In an earlier blog post I wrote about the real costs of living in a condo, and the owner’s responsibilities when it comes to maintaining their unit. Here I will cover your share of the costs of running and maintaining the building itself.


WHY YOU SHOULD CARE Whether you are a prospective buyer considering investing in a particular building, a resident owner or an investment property owner, you need to understand your association’s finances. You own a percentage of all common areas and elements of the building, as well as the costs for their maintenance, repair and replacement. Depending on the age of your building, how your board plans and what is being collected monthly, you may be in for an unexpected (and significant) bill. Better to be informed and prepared! WHAT YOU WILL PAY, AND HOW I served on the board of my condo association for just under 2 years. It’s a tough job. All associations are under pressure to keep their monthly maintenance fees low. But their fiduciary duty is to plan for the long-term health of the building. It’s a very delicate balancing act: condo communities are diverse in age and life stage and units can be primary homes, vacation homes, or investment properties. Therefore, some owners are more concerned with short-term costs, while others want to invest to increase property values and build wealth. Monthly condo fees have two components: one covers the operational expenses (or maintenance fees) to manage the upkeep of the building. The other is reserves, which is money set aside for future needs, primarily the replacement of the big-ticket assets when they reach the end of their useful life. By law, communities have the option to vote down the collection of reserves every year. Some go this route to keep the monthly maintenance fees low, kicking the can down the road for other expenses as they come. Without reserves, the only recourse your board has to cover asset replacement or expenses outside of normal operations is to levy a Special Assessment. Everyone hates Special Assessments because it means writing a big fat check or financing the costs. As an example, my building recently got assessed for work required to pass our 40-year certification, plus some much-needed amenity upgrades. The price tag? $40,000 to $60,000 PER UNIT. Because for many years my community voted down reserves, I’ve paid four other assessments, all $5,000 or more over the 20 years I’ve lived here. Clearly, it is important for you to know what’s coming down the pipe in your building, whether the funds have been collected to cover them, and if you’re exposed.
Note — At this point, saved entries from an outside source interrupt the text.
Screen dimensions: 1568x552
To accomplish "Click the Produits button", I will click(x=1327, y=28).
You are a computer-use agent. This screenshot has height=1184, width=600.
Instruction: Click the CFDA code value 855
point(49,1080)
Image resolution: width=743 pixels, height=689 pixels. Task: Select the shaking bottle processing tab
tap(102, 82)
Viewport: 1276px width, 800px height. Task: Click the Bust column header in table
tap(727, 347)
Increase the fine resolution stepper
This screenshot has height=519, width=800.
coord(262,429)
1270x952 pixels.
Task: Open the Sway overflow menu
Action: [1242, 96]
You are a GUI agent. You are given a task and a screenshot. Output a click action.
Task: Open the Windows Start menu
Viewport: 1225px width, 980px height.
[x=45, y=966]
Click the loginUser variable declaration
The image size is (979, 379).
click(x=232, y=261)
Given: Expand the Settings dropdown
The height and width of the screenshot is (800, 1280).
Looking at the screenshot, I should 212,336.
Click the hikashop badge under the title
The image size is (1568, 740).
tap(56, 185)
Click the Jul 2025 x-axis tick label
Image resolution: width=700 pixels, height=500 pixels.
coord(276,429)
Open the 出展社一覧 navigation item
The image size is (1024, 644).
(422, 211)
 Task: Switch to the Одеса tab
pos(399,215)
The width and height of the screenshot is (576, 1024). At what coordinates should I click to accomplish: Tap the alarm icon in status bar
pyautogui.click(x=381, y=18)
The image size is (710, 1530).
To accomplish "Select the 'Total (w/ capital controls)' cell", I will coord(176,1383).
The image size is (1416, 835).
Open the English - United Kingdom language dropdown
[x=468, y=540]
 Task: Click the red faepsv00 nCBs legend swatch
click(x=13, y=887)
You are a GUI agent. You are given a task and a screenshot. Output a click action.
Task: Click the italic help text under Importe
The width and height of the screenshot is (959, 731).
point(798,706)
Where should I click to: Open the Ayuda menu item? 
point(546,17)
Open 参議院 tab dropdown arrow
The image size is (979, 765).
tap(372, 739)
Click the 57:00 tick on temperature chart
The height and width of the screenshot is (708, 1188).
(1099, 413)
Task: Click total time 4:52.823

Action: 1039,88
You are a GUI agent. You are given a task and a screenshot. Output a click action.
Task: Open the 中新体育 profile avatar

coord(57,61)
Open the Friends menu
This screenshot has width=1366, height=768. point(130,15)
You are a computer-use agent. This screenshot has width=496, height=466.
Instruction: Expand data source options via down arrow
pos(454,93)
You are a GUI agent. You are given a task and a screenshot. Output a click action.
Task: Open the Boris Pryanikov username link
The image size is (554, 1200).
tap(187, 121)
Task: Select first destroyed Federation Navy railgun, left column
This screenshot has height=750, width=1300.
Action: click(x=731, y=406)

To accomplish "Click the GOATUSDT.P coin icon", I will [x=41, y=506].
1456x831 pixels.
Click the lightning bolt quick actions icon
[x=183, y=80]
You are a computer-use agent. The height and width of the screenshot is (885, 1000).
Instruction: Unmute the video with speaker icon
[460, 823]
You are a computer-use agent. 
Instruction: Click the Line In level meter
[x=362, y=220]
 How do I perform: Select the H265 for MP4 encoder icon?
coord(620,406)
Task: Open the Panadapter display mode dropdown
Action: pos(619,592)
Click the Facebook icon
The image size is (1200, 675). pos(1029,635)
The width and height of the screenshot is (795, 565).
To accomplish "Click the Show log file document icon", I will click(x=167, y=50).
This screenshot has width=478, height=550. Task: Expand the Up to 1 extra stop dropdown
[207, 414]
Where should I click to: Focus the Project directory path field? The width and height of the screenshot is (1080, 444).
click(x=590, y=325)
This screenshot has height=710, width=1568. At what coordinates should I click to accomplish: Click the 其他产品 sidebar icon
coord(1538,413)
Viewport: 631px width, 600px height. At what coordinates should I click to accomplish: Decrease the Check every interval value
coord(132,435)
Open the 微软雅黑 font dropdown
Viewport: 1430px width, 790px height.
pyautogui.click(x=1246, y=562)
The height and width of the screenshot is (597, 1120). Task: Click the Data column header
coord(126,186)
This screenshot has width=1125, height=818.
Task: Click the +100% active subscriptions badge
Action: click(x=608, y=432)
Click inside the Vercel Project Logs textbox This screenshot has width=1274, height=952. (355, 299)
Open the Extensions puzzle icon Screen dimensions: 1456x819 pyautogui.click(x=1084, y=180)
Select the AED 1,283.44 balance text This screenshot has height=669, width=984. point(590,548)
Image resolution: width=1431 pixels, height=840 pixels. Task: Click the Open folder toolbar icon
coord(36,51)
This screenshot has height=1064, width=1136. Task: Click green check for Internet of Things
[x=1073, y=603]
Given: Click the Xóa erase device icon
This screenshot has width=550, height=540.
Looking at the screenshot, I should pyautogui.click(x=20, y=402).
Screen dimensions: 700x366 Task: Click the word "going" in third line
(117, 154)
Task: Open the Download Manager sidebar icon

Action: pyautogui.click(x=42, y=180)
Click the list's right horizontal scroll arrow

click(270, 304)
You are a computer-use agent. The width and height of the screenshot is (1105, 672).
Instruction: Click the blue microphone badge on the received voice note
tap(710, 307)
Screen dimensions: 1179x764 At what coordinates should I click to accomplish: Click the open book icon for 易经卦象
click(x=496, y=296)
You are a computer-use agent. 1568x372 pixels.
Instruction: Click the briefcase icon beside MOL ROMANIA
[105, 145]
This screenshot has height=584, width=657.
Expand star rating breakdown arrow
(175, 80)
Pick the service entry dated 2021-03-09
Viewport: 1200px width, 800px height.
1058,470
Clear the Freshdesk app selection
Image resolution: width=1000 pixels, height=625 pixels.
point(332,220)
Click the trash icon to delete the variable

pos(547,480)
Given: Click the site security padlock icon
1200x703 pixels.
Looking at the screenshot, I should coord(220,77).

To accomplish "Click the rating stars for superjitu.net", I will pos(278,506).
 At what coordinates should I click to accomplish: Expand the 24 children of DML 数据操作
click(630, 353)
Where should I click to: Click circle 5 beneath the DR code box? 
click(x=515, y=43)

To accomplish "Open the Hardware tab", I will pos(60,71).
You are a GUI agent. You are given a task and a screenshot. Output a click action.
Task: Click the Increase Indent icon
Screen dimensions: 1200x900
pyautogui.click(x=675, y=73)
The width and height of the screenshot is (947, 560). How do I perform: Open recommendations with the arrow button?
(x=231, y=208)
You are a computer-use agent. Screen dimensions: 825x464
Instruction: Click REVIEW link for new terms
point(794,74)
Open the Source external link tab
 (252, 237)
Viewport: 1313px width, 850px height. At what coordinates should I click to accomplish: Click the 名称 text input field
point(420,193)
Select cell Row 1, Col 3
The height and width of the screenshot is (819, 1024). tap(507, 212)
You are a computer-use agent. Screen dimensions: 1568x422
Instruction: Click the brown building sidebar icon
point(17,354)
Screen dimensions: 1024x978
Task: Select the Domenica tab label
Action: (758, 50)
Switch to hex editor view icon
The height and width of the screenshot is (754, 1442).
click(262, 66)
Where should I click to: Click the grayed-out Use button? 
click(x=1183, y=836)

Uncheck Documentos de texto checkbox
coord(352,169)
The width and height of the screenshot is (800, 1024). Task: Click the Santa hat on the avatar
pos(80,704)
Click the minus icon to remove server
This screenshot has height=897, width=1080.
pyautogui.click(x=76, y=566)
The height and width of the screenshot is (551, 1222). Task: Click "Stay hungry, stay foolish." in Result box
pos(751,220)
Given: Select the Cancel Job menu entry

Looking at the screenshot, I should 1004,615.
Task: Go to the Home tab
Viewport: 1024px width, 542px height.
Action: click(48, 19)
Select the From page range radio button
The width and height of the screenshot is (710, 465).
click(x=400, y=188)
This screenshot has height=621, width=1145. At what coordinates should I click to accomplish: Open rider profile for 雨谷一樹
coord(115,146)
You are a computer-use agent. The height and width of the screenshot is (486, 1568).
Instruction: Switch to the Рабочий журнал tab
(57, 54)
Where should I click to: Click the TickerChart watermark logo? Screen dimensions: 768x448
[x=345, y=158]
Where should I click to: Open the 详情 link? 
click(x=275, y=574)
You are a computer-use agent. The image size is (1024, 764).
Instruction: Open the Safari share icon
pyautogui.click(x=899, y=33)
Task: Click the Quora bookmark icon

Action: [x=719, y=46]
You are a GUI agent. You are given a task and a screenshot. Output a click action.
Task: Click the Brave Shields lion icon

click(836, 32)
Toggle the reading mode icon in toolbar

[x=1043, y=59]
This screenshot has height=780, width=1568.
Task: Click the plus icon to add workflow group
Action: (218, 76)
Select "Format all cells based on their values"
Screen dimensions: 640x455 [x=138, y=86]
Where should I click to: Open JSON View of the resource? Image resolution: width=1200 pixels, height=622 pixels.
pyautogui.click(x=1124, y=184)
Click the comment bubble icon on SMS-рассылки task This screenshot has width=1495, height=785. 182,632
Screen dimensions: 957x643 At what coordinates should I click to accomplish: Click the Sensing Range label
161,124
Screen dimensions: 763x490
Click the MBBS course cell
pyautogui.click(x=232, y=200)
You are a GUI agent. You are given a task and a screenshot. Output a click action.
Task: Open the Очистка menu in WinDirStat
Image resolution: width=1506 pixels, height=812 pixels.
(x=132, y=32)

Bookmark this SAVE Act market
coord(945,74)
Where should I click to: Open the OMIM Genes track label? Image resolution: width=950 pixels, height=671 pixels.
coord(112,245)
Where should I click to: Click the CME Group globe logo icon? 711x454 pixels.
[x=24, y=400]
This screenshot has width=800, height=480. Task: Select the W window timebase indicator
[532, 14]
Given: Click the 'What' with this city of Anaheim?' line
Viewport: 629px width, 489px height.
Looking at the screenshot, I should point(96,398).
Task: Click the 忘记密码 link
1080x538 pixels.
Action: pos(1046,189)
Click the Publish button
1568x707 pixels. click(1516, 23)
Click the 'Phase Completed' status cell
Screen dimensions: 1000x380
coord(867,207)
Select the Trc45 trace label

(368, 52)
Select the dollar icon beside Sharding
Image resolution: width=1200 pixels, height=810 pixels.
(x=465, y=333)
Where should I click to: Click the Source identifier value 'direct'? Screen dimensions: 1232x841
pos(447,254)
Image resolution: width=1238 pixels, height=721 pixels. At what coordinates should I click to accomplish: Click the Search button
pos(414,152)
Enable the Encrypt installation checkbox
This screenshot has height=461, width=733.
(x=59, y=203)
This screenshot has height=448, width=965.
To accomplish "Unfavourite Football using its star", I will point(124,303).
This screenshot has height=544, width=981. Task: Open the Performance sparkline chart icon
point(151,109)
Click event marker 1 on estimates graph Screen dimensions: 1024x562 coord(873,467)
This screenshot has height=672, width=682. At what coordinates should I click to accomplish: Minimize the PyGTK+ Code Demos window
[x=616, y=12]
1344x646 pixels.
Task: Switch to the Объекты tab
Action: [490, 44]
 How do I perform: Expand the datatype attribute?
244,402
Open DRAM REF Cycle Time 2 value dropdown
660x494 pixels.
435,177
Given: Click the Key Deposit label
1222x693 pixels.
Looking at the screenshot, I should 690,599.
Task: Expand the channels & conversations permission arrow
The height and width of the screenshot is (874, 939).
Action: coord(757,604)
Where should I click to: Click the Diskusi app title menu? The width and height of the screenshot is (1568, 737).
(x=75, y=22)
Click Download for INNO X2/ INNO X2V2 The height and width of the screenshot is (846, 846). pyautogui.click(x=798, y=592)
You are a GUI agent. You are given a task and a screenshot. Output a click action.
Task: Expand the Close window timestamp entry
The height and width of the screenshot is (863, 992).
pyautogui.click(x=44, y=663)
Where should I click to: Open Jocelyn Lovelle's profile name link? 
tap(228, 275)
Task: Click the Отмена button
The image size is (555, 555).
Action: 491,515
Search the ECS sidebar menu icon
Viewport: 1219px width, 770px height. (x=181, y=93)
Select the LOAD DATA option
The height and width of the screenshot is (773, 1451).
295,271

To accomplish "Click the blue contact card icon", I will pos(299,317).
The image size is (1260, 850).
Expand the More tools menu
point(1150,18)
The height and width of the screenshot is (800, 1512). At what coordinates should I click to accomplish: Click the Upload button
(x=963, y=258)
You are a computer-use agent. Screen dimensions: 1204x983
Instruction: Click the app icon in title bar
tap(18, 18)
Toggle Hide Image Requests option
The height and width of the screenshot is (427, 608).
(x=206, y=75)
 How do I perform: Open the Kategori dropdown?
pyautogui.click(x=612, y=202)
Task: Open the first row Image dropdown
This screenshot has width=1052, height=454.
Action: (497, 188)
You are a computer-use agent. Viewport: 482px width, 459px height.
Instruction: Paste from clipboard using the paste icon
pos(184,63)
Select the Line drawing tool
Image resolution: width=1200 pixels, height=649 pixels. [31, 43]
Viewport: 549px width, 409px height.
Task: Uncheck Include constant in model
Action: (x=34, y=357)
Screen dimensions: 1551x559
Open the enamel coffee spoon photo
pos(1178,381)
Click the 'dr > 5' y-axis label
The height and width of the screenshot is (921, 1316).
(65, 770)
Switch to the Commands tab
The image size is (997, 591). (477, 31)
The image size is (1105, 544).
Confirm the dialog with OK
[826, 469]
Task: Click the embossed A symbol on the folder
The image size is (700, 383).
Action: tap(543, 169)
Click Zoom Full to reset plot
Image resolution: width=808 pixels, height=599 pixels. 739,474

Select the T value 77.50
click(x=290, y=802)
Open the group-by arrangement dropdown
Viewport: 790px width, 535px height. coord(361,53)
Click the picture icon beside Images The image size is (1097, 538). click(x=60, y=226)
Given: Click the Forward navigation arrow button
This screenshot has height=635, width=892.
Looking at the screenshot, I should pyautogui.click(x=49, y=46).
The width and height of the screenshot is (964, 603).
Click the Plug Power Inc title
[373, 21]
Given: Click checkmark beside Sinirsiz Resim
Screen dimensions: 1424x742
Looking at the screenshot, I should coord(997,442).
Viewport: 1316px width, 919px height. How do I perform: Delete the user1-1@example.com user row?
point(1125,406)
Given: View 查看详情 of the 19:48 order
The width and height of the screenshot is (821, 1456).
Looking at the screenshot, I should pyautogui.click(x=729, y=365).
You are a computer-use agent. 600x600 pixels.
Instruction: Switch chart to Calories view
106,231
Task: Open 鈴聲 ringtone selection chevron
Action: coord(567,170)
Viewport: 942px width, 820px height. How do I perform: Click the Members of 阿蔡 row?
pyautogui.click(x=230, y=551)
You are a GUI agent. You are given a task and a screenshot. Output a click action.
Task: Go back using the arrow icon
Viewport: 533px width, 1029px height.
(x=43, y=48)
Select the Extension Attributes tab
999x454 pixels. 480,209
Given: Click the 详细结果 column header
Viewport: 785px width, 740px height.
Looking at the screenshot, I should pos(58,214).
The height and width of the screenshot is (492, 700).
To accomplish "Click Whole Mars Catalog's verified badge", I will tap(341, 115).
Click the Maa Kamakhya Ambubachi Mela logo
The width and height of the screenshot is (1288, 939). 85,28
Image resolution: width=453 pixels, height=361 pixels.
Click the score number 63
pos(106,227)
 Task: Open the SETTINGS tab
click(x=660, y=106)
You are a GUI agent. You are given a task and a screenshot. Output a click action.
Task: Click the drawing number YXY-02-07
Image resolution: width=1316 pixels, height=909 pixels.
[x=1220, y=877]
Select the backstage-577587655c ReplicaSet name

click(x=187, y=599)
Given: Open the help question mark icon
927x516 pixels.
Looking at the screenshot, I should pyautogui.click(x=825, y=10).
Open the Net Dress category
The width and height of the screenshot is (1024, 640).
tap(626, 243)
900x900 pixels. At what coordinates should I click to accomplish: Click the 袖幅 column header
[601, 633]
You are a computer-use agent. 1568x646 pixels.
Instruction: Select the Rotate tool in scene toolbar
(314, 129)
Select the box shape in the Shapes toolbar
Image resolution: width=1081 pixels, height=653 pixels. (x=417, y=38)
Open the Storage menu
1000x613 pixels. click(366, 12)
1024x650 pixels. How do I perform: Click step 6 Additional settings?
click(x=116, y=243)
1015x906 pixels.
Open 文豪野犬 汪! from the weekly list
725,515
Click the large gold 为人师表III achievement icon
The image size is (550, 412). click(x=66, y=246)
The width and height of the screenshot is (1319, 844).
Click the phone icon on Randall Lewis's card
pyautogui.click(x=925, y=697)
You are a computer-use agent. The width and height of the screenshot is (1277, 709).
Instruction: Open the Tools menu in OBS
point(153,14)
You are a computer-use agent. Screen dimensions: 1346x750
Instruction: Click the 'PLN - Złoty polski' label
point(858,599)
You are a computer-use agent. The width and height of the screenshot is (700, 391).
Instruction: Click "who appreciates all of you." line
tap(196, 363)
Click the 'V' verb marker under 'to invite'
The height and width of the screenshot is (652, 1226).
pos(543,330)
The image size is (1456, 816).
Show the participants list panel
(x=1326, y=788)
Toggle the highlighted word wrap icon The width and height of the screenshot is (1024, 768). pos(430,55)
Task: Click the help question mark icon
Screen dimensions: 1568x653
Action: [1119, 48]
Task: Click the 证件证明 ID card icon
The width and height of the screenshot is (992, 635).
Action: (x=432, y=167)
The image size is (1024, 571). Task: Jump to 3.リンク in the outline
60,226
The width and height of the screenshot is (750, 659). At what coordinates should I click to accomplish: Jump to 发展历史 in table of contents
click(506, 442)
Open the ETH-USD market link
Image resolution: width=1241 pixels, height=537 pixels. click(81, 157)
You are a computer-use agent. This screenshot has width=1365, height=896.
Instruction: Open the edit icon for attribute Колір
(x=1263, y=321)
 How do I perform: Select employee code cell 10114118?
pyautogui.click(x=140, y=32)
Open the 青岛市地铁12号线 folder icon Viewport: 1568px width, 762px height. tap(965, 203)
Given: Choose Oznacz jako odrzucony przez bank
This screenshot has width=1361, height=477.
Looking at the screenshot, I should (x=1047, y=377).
1. When was the last time a Reserves Study was conducted for the building?

A reserves study evaluates all of the fixed assets/components of a building, determines where they are in their useful life, and when they should be replaced. These are all big-ticket items like elevators, cooling towers, roof, etc. The study provides the data necessary for the association to project future expenses, collect reserves now and bank them. No reserves study means no way to plan for future improvements: your community will need to react whenever something breaks down, increasing greatly the risk of unexpected assessments.

2. How well funded are the building’s reserves?

Are they collecting 100% of the recommended reserves? If they are your chances of being slammed with an assessment are significantly reduced. If reserves are not being collected, consider setting aside your own personal reserves account, because you will incur large expenses at some point.

3. When is the next building certification?

Is there a plan for it? What major projects will the building need to undertake?

The state is required to certify buildings in increments of 10 years to ensure that they are up to code and structurally sound. Each certification focuses on specific areas of the building, based on life expectancy of the common elements. For example, the building’s expansion joints and post tension cables (basically, what holds the building up) are key components of the 40-year certification. If the building fails the certification, since it’s a life safety issue, the state can condemn the building – forcing everyone to move out until the violation is rectified. This is real and has happened in the Brickell area.

You likely won’t get an answer on what the price tag will be for the project until the assessment has been presented. However, knowing the type of projects and the assets that are being considered will at least help you understand the order of magnitude.

4. Are there any major construction projects that are being considered (aside from certification)?

The older the building, the more likely it is that the amenities will need improvements or updates. Gyms are a much more important amenity now than 30 years ago, and newer buildings come with an array of additional features like spas, business centers and children’s playrooms. If the building does not have competitive amenities, property values suffer. Therefore, many older buildings are upgrading.

5. What is the insurance deductible should there be hurricane damage? Are those funds held in reserves?

Insurance is one of the 3 largest association expenses. Deductibles for things like hurricanes are typically in the high 6 figures for a medium (under 150 unit) building. If these funds are not reserved, a special assessment will be levied.

Your board should be happy to answer these questions, since the more informed the membership is, the better the discussions and decisions. When you ask them, please be kind, and remember to thank them for their hard work! Just like you, they are owners, and though they are serving the community, they are not your employees. From the goodness of their hearts they are VOLUNTEERING their time to better your community, so they deserve your appreciation!

Clearly, it is important for you to know what’s coming down the pipe in your building, whether the funds have been collected to cover them, and if you’re exposed.